EXERCISE INSTRUCTIONS:
Each line from the one bearing "Instruction: Select the arrow annotation tool" through the last line of the entries below should be returned exactly, with pictures left out.

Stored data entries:
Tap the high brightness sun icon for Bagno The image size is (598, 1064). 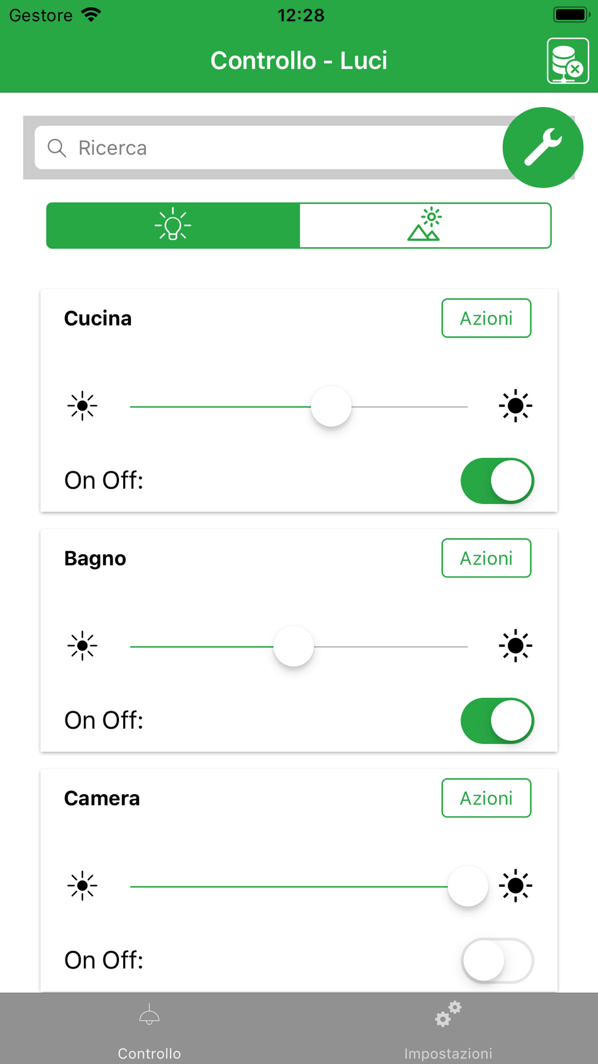[x=515, y=646]
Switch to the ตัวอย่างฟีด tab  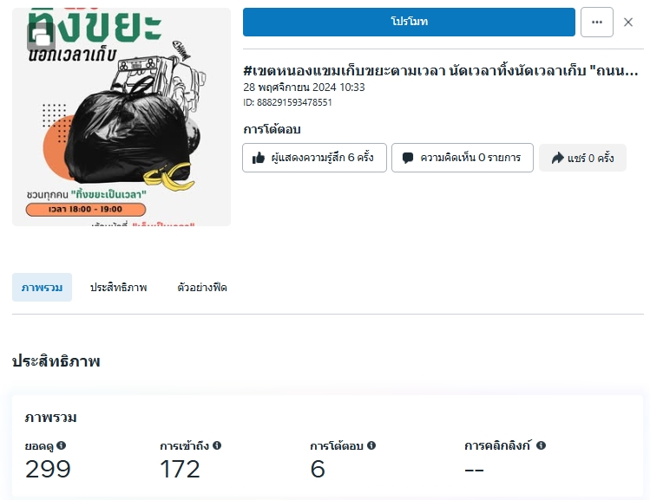pyautogui.click(x=202, y=287)
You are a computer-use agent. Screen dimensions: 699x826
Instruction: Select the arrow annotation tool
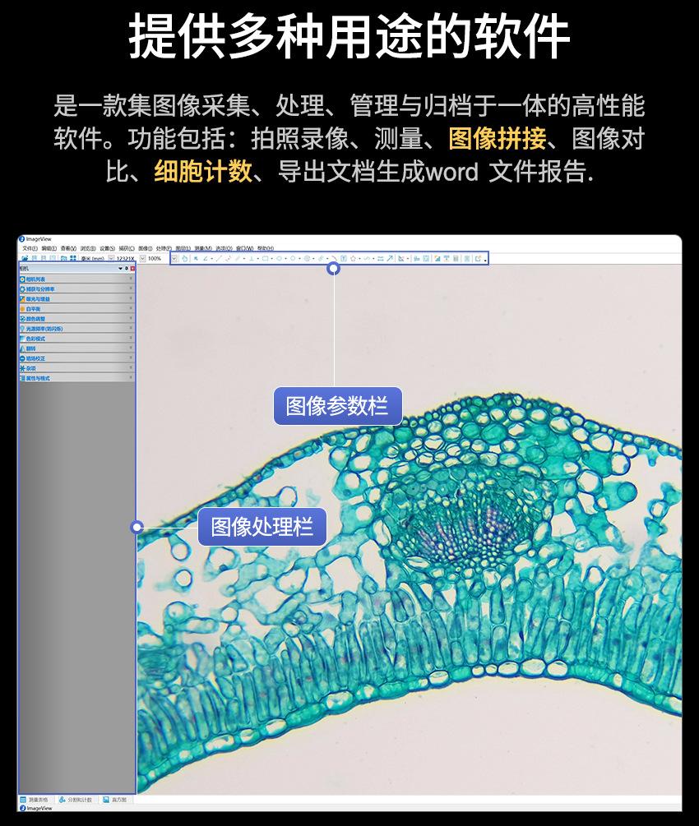pos(390,258)
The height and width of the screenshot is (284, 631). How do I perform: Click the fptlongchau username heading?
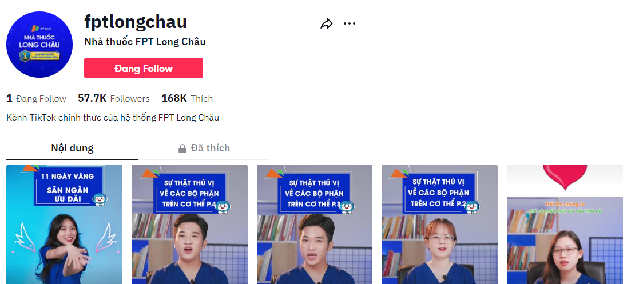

TASK ANSWER:
Instruction: Select the arrow annotation tool
pos(390,258)
The height and width of the screenshot is (284, 631). How do I perform: Click the fptlongchau username heading?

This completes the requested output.